_YOUR INSTRUCTIONS:_
I would like every entry below written out exactly.

□ □ □

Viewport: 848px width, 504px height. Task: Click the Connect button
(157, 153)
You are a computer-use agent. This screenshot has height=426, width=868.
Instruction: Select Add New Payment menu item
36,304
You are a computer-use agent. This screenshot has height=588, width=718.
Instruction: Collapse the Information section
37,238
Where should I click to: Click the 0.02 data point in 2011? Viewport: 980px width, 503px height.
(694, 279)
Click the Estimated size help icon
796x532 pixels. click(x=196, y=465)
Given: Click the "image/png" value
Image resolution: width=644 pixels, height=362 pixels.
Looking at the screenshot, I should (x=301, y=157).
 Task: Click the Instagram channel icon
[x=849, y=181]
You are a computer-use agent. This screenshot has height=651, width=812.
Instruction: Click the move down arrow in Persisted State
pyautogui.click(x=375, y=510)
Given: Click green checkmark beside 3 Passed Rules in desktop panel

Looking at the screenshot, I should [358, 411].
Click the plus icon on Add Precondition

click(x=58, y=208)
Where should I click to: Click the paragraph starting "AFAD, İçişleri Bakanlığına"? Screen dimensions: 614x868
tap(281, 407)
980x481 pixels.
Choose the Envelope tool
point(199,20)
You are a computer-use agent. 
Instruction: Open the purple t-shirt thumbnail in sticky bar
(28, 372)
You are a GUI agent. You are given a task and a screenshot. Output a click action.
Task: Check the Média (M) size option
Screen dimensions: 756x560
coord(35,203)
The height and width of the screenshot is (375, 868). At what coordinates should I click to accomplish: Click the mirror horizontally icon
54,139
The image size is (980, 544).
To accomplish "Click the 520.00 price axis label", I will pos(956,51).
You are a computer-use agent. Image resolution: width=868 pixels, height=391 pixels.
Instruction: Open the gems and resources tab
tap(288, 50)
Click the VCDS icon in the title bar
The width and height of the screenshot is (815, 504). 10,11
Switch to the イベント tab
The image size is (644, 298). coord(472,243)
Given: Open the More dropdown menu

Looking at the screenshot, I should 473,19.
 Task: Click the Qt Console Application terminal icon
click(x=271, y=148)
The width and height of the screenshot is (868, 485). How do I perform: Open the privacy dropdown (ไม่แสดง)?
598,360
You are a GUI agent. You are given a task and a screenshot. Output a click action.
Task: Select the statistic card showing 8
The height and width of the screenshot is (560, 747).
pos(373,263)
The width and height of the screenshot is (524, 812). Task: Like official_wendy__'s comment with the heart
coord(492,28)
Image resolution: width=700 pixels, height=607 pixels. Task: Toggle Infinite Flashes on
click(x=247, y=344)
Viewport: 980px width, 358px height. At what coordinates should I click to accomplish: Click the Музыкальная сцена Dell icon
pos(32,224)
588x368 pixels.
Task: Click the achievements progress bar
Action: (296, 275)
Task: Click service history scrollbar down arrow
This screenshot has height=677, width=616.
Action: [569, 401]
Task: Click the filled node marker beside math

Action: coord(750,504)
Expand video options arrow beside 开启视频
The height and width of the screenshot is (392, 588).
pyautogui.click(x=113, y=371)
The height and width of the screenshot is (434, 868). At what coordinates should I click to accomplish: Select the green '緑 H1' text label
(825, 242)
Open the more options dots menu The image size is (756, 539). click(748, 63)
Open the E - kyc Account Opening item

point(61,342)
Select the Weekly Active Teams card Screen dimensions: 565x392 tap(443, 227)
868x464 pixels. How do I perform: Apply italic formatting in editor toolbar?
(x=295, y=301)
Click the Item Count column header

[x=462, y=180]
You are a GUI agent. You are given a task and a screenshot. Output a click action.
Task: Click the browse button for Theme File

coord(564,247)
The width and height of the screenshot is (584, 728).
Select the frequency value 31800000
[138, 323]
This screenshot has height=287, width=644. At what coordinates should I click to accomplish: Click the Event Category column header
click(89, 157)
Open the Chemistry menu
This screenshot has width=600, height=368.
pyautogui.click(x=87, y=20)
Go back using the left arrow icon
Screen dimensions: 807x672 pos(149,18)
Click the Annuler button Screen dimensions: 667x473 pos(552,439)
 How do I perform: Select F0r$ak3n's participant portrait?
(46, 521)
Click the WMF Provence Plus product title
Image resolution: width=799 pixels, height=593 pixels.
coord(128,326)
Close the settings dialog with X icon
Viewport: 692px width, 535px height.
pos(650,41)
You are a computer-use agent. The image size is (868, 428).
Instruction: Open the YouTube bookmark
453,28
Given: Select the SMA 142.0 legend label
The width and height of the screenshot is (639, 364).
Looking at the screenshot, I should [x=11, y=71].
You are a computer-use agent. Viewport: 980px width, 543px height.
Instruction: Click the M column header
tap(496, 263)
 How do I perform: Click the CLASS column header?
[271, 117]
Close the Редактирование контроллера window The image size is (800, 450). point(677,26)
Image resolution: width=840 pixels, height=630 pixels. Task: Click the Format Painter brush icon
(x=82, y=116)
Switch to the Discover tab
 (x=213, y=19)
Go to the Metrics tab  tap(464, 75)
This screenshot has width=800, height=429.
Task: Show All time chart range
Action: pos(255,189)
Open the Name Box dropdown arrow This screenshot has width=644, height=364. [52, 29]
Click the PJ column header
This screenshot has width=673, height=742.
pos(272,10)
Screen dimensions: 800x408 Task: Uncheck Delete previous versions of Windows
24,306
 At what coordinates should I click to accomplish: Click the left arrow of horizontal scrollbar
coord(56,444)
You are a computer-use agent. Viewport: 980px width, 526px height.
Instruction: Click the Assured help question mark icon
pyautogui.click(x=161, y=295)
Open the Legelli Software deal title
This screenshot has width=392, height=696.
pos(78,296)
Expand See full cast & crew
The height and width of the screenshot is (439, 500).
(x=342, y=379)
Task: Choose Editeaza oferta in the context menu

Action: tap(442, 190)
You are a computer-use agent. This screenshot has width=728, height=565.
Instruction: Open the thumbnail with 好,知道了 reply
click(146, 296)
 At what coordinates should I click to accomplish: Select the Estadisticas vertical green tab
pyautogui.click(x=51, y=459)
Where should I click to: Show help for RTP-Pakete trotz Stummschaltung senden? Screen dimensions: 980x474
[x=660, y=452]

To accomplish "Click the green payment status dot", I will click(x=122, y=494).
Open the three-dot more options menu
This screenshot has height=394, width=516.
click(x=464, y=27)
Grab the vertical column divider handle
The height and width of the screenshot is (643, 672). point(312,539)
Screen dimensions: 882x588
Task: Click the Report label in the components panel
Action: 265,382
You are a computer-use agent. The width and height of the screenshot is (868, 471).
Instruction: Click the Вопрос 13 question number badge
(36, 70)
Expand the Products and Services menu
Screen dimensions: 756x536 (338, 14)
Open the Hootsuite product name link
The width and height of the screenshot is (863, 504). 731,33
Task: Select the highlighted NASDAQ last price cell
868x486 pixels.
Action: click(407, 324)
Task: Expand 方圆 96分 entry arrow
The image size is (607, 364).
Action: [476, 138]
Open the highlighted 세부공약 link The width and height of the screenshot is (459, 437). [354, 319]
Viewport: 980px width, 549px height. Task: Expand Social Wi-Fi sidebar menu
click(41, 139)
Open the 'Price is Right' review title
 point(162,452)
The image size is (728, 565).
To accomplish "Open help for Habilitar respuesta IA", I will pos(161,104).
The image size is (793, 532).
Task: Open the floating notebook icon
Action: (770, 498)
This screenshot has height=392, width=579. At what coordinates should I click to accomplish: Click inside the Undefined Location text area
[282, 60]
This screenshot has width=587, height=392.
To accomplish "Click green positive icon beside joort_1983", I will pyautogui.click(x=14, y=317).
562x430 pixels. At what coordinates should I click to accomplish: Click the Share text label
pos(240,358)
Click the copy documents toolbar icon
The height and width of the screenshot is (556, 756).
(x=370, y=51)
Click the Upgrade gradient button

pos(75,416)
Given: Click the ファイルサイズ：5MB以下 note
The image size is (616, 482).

□ □ □

_RESPONSE AREA:_
Viewport: 848px width, 504px height. Task: Click the Connect button
(157, 153)
You are a computer-use agent. This screenshot has height=426, width=868.
Instruction: Select Add New Payment menu item
36,304
You are a computer-use agent. This screenshot has height=588, width=718.
Instruction: Collapse the Information section
37,238
Where should I click to: Click the 0.02 data point in 2011? Viewport: 980px width, 503px height.
(694, 279)
Click the Estimated size help icon
796x532 pixels. click(x=196, y=465)
Given: Click the "image/png" value
Image resolution: width=644 pixels, height=362 pixels.
Looking at the screenshot, I should (x=301, y=157).
 Task: Click the Instagram channel icon
[x=849, y=181]
You are a computer-use agent. This screenshot has height=651, width=812.
Instruction: Click the move down arrow in Persisted State
pyautogui.click(x=375, y=510)
Given: Click green checkmark beside 3 Passed Rules in desktop panel

Looking at the screenshot, I should [358, 411].
Click the plus icon on Add Precondition

click(x=58, y=208)
Where should I click to: Click the paragraph starting "AFAD, İçişleri Bakanlığına"? Screen dimensions: 614x868
tap(281, 407)
980x481 pixels.
Choose the Envelope tool
point(199,20)
You are a computer-use agent. 
Instruction: Open the purple t-shirt thumbnail in sticky bar
(28, 372)
You are a GUI agent. You are given a task and a screenshot. Output a click action.
Task: Check the Média (M) size option
Screen dimensions: 756x560
coord(35,203)
The height and width of the screenshot is (375, 868). At what coordinates should I click to accomplish: Click the mirror horizontally icon
54,139
The image size is (980, 544).
To accomplish "Click the 520.00 price axis label", I will pos(956,51).
You are a computer-use agent. Image resolution: width=868 pixels, height=391 pixels.
Instruction: Open the gems and resources tab
tap(288, 50)
Click the VCDS icon in the title bar
The width and height of the screenshot is (815, 504). 10,11
Switch to the イベント tab
The image size is (644, 298). coord(472,243)
Given: Open the More dropdown menu

Looking at the screenshot, I should 473,19.
 Task: Click the Qt Console Application terminal icon
click(x=271, y=148)
The width and height of the screenshot is (868, 485). How do I perform: Open the privacy dropdown (ไม่แสดง)?
598,360
You are a GUI agent. You are given a task and a screenshot. Output a click action.
Task: Select the statistic card showing 8
The height and width of the screenshot is (560, 747).
pos(373,263)
The width and height of the screenshot is (524, 812). Task: Like official_wendy__'s comment with the heart
coord(492,28)
Image resolution: width=700 pixels, height=607 pixels. Task: Toggle Infinite Flashes on
click(x=247, y=344)
Viewport: 980px width, 358px height. At what coordinates should I click to accomplish: Click the Музыкальная сцена Dell icon
pos(32,224)
588x368 pixels.
Task: Click the achievements progress bar
Action: (296, 275)
Task: Click service history scrollbar down arrow
This screenshot has height=677, width=616.
Action: [569, 401]
Task: Click the filled node marker beside math

Action: coord(750,504)
Expand video options arrow beside 开启视频
The height and width of the screenshot is (392, 588).
pyautogui.click(x=113, y=371)
The height and width of the screenshot is (434, 868). At what coordinates should I click to accomplish: Select the green '緑 H1' text label
(825, 242)
Open the more options dots menu The image size is (756, 539). click(748, 63)
Open the E - kyc Account Opening item

point(61,342)
Select the Weekly Active Teams card Screen dimensions: 565x392 tap(443, 227)
868x464 pixels. How do I perform: Apply italic formatting in editor toolbar?
(x=295, y=301)
Click the Item Count column header

[x=462, y=180]
You are a GUI agent. You are given a task and a screenshot. Output a click action.
Task: Click the browse button for Theme File

coord(564,247)
The width and height of the screenshot is (584, 728).
Select the frequency value 31800000
[138, 323]
This screenshot has height=287, width=644. At what coordinates should I click to accomplish: Click the Event Category column header
click(89, 157)
Open the Chemistry menu
This screenshot has width=600, height=368.
pyautogui.click(x=87, y=20)
Go back using the left arrow icon
Screen dimensions: 807x672 pos(149,18)
Click the Annuler button Screen dimensions: 667x473 pos(552,439)
 How do I perform: Select F0r$ak3n's participant portrait?
(46, 521)
Click the WMF Provence Plus product title
Image resolution: width=799 pixels, height=593 pixels.
coord(128,326)
Close the settings dialog with X icon
Viewport: 692px width, 535px height.
pos(650,41)
You are a computer-use agent. The image size is (868, 428).
Instruction: Open the YouTube bookmark
453,28
Given: Select the SMA 142.0 legend label
The width and height of the screenshot is (639, 364).
Looking at the screenshot, I should [x=11, y=71].
You are a computer-use agent. Viewport: 980px width, 543px height.
Instruction: Click the M column header
tap(496, 263)
 How do I perform: Click the CLASS column header?
[271, 117]
Close the Редактирование контроллера window The image size is (800, 450). point(677,26)
Image resolution: width=840 pixels, height=630 pixels. Task: Click the Format Painter brush icon
(x=82, y=116)
Switch to the Discover tab
 (x=213, y=19)
Go to the Metrics tab  tap(464, 75)
This screenshot has width=800, height=429.
Task: Show All time chart range
Action: pos(255,189)
Open the Name Box dropdown arrow This screenshot has width=644, height=364. [52, 29]
Click the PJ column header
This screenshot has width=673, height=742.
pos(272,10)
Screen dimensions: 800x408 Task: Uncheck Delete previous versions of Windows
24,306
 At what coordinates should I click to accomplish: Click the left arrow of horizontal scrollbar
coord(56,444)
You are a computer-use agent. Viewport: 980px width, 526px height.
Instruction: Click the Assured help question mark icon
pyautogui.click(x=161, y=295)
Open the Legelli Software deal title
This screenshot has width=392, height=696.
pos(78,296)
Expand See full cast & crew
The height and width of the screenshot is (439, 500).
(x=342, y=379)
Task: Choose Editeaza oferta in the context menu

Action: tap(442, 190)
You are a computer-use agent. This screenshot has width=728, height=565.
Instruction: Open the thumbnail with 好,知道了 reply
click(146, 296)
 At what coordinates should I click to accomplish: Select the Estadisticas vertical green tab
pyautogui.click(x=51, y=459)
Where should I click to: Show help for RTP-Pakete trotz Stummschaltung senden? Screen dimensions: 980x474
[x=660, y=452]

To accomplish "Click the green payment status dot", I will click(x=122, y=494).
Open the three-dot more options menu
This screenshot has height=394, width=516.
click(x=464, y=27)
Grab the vertical column divider handle
The height and width of the screenshot is (643, 672). point(312,539)
Screen dimensions: 882x588
Task: Click the Report label in the components panel
Action: 265,382
You are a computer-use agent. The width and height of the screenshot is (868, 471).
Instruction: Click the Вопрос 13 question number badge
(36, 70)
Expand the Products and Services menu
Screen dimensions: 756x536 (338, 14)
Open the Hootsuite product name link
The width and height of the screenshot is (863, 504). 731,33
Task: Select the highlighted NASDAQ last price cell
868x486 pixels.
Action: click(407, 324)
Task: Expand 方圆 96分 entry arrow
The image size is (607, 364).
Action: [476, 138]
Open the highlighted 세부공약 link The width and height of the screenshot is (459, 437). [354, 319]
Viewport: 980px width, 549px height. Task: Expand Social Wi-Fi sidebar menu
click(41, 139)
Open the 'Price is Right' review title
 point(162,452)
The image size is (728, 565).
To accomplish "Open help for Habilitar respuesta IA", I will pos(161,104).
The image size is (793, 532).
Task: Open the floating notebook icon
Action: (770, 498)
This screenshot has height=392, width=579. At what coordinates should I click to accomplish: Click inside the Undefined Location text area
[282, 60]
This screenshot has width=587, height=392.
To accomplish "Click green positive icon beside joort_1983", I will pyautogui.click(x=14, y=317).
562x430 pixels. At what coordinates should I click to accomplish: Click the Share text label
pos(240,358)
Click the copy documents toolbar icon
The height and width of the screenshot is (556, 756).
(x=370, y=51)
Click the Upgrade gradient button

pos(75,416)
Given: Click the ファイルサイズ：5MB以下 note
The image size is (616, 482).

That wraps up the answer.